Смерть зовется Энгельхен
Шрифт:
Но хочу ли я? Хочу ли я жить? Не знаю.
— Что люди делают сегодня, в эти поздние часы, Элишка?
— Не знаю, может быть, спят.
Может быть. Даже наверное спят. Они устали от этого дня. Кто-нибудь, возможно, снова и снова ловит в эфире столько раз слышанные сообщения, слушает Лондон и Москву и тщетно старается найти Берлин, единственную станцию, которая молчит в эту ночь.
Элишка встала.
— Мне нужно идти.
Нет! Пусть не уходит! Она не смеет уходить!
— Не уходите, Элишка! Останьтесь!
— Я вернусь… мне нужно только сделать обход…
— Все больные спят, вы не нужны им.
Она покачала
— Я вернусь…
Я не знаю, пришла ли она, я заснул легким сном после стольких страшных бессонных ночей. Сколько раз за последние дни я молил: «Будь милостивой, ночь, будь милостивой…»
В эту ночь я не просил, в эту ночь я заснул, заснул, как человек с чистой совестью.
Утром разбудила меня Элишка.
— Я переверну вас… ночью я не стала, вы так спокойно спали. Сегодня вы так тихо спали…

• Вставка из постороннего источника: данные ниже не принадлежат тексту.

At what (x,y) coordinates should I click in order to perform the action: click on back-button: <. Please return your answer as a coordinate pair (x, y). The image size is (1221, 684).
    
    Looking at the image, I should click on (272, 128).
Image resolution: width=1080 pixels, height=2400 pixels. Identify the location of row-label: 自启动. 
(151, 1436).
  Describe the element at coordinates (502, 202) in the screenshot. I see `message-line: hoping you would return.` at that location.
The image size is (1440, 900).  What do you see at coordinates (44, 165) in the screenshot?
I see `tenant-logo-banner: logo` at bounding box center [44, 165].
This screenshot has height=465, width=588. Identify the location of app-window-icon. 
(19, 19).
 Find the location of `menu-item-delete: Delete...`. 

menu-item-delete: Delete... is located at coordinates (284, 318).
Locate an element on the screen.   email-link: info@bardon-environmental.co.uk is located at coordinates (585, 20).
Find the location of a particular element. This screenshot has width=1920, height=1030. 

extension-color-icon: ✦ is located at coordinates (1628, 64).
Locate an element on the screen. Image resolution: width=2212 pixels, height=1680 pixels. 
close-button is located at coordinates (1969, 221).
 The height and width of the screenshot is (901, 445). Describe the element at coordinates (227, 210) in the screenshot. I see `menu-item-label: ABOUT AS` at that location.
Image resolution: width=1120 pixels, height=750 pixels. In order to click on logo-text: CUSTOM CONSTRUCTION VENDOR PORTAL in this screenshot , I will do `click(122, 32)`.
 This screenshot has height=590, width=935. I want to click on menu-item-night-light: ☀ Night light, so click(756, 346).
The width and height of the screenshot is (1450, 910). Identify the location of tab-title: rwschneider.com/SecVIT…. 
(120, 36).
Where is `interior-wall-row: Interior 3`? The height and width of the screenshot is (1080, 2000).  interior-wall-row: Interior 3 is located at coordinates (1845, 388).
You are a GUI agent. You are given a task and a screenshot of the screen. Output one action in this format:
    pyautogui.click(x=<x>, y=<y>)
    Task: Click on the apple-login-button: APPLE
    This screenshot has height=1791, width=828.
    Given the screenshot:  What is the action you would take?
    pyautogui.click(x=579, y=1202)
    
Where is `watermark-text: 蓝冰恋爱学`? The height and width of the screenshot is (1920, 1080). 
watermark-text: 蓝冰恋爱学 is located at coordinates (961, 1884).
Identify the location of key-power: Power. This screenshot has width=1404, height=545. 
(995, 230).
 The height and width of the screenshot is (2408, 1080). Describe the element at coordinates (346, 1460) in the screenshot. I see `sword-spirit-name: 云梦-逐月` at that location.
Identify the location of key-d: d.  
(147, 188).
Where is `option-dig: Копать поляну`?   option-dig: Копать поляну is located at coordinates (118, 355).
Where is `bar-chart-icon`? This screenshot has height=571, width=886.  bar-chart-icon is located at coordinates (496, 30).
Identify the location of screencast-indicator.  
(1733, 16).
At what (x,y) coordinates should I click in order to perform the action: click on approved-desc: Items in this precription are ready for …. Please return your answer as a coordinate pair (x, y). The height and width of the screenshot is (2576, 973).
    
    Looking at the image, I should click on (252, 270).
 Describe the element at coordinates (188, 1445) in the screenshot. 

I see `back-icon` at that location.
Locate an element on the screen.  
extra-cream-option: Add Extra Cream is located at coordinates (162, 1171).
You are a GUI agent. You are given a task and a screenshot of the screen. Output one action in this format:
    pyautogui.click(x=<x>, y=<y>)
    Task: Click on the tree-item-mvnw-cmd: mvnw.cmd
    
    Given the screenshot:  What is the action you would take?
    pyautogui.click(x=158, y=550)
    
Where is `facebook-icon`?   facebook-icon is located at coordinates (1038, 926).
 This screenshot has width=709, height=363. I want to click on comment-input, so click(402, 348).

В эту ночь я не кричал, я и сам это знаю. Я не обливался холодным потом, кровь не стыла у меня в жилах, я не видел раскаленных докрасна, горящих бревен, меня не тревожили призраки Плоштины.
Марта и генерал
«Alle meine Gener"ale sind Schufte…» [1] — вопил Гитлер.
Я старался привыкнуть к мысли, что останусь калекой. С особым наслаждением я рисовал себе мрачные картины: меня возят в инвалидной коляске по улицам. Сначала мне было безразлично, кто будет идти за коляской, одно было ясно — это будет женщина, молодая. Потом эта абстрактная молодая женщина стала приобретать реальные черты — цвет волос, глаз, размер обуви… И вдруг оказалось, что это уже не какая-то молодая женщина, а Элишка. Я представлял, как она везет коляску, на нее оглядываются, слышны слова сочувствия, беременная женщина отворачивается, а маленькая девочка подает мне полевые цветы… Я буду читать стихи самоотверженной фельдшерице, сначала это будут чужие стихи, а потом — мои…
1
«Все мои генералы — мерзавцы…» (нем.).
Я считал вполне справедливым, что останусь калекой. Так я хоть частично рассчитаюсь с прошлым, и никто не сможет сказать обо мне: «Смотрите, он был в Плоштине, он — один из виновных. И ничего ему не делается».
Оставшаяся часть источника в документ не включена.